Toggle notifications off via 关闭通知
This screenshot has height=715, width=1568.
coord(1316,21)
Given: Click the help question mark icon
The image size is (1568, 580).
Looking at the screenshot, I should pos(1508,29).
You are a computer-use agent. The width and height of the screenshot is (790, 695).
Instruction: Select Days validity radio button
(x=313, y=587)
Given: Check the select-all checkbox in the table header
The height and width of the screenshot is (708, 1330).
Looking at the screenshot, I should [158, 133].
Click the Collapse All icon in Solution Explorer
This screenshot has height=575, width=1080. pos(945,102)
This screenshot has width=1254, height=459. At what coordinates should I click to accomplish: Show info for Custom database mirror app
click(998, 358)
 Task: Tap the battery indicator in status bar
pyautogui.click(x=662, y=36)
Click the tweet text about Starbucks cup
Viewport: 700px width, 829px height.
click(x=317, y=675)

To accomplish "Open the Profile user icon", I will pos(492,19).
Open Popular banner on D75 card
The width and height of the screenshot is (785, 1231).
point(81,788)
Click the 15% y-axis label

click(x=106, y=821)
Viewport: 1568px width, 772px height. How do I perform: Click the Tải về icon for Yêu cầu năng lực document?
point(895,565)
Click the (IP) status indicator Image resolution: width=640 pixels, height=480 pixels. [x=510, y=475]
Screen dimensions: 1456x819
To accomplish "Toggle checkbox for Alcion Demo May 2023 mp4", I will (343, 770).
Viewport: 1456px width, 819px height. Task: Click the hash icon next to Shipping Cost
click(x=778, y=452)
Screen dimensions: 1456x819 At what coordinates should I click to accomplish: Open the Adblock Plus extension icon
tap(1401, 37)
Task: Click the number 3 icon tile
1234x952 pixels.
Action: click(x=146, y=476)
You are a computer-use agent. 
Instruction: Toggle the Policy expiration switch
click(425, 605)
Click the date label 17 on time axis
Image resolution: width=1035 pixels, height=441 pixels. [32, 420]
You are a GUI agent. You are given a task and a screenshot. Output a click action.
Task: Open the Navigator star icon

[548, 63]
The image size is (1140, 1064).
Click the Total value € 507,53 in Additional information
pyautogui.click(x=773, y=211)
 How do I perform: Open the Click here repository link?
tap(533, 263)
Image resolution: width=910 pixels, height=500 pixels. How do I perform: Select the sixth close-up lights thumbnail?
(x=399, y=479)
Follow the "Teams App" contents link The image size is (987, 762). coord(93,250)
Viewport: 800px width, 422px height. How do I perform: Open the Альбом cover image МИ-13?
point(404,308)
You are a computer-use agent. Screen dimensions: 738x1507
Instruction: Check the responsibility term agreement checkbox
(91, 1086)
----------------------------------------
Stelle sämtliche Zeilen oben als Markdown-Tabelle dar und lass dabei die Leerzeilen weg. Die Tabelle hat die Spalten „Nr“ für die fortlaufende Nummer und „Zeile“ für den Wortlaut der jeweiligen Zeile.

▸ Die Antwort:
| Nr | Zeile |
|---|---|
| 1 | Toggle notifications off via 关闭通知 |
| 2 | This screenshot has height=715, width=1568. |
| 3 | coord(1316,21) |
| 4 | Given: Click the help question mark icon |
| 5 | The image size is (1568, 580). |
| 6 | Looking at the screenshot, I should pos(1508,29). |
| 7 | You are a computer-use agent. The width and height of the screenshot is (790, 695). |
| 8 | Instruction: Select Days validity radio button |
| 9 | (x=313, y=587) |
| 10 | Given: Check the select-all checkbox in the table header |
| 11 | The height and width of the screenshot is (708, 1330). |
| 12 | Looking at the screenshot, I should [158, 133]. |
| 13 | Click the Collapse All icon in Solution Explorer |
| 14 | This screenshot has height=575, width=1080. pos(945,102) |
| 15 | This screenshot has width=1254, height=459. At what coordinates should I click to accomplish: Show info for Custom database mirror app |
| 16 | click(998, 358) |
| 17 |  Task: Tap the battery indicator in status bar |
| 18 | pyautogui.click(x=662, y=36) |
| 19 | Click the tweet text about Starbucks cup |
| 20 | Viewport: 700px width, 829px height. |
| 21 | click(x=317, y=675) |
| 22 | To accomplish "Open the Profile user icon", I will pos(492,19). |
| 23 | Open Popular banner on D75 card |
| 24 | The width and height of the screenshot is (785, 1231). |
| 25 | point(81,788) |
| 26 | Click the 15% y-axis label |
| 27 | click(x=106, y=821) |
| 28 | Viewport: 1568px width, 772px height. How do I perform: Click the Tải về icon for Yêu cầu năng lực document? |
| 29 | point(895,565) |
| 30 | Click the (IP) status indicator Image resolution: width=640 pixels, height=480 pixels. [x=510, y=475] |
| 31 | Screen dimensions: 1456x819 |
| 32 | To accomplish "Toggle checkbox for Alcion Demo May 2023 mp4", I will (343, 770). |
| 33 | Viewport: 1456px width, 819px height. Task: Click the hash icon next to Shipping Cost |
| 34 | click(x=778, y=452) |
| 35 | Screen dimensions: 1456x819 At what coordinates should I click to accomplish: Open the Adblock Plus extension icon |
| 36 | tap(1401, 37) |
| 37 | Task: Click the number 3 icon tile |
| 38 | 1234x952 pixels. |
| 39 | Action: click(x=146, y=476) |
| 40 | You are a computer-use agent.  |
| 41 | Instruction: Toggle the Policy expiration switch |
| 42 | click(425, 605) |
| 43 | Click the date label 17 on time axis |
| 44 | Image resolution: width=1035 pixels, height=441 pixels. [32, 420] |
| 45 | You are a GUI agent. You are given a task and a screenshot. Output a click action. |
| 46 | Task: Open the Navigator star icon |
| 47 | [548, 63] |
| 48 | The image size is (1140, 1064). |
| 49 | Click the Total value € 507,53 in Additional information |
| 50 | pyautogui.click(x=773, y=211) |
| 51 |  How do I perform: Open the Click here repository link? |
| 52 | tap(533, 263) |
| 53 | Image resolution: width=910 pixels, height=500 pixels. How do I perform: Select the sixth close-up lights thumbnail? |
| 54 | (x=399, y=479) |
| 55 | Follow the "Teams App" contents link The image size is (987, 762). coord(93,250) |
| 56 | Viewport: 800px width, 422px height. How do I perform: Open the Альбом cover image МИ-13? |
| 57 | point(404,308) |
| 58 | You are a computer-use agent. Screen dimensions: 738x1507 |
| 59 | Instruction: Check the responsibility term agreement checkbox |
| 60 | (91, 1086) |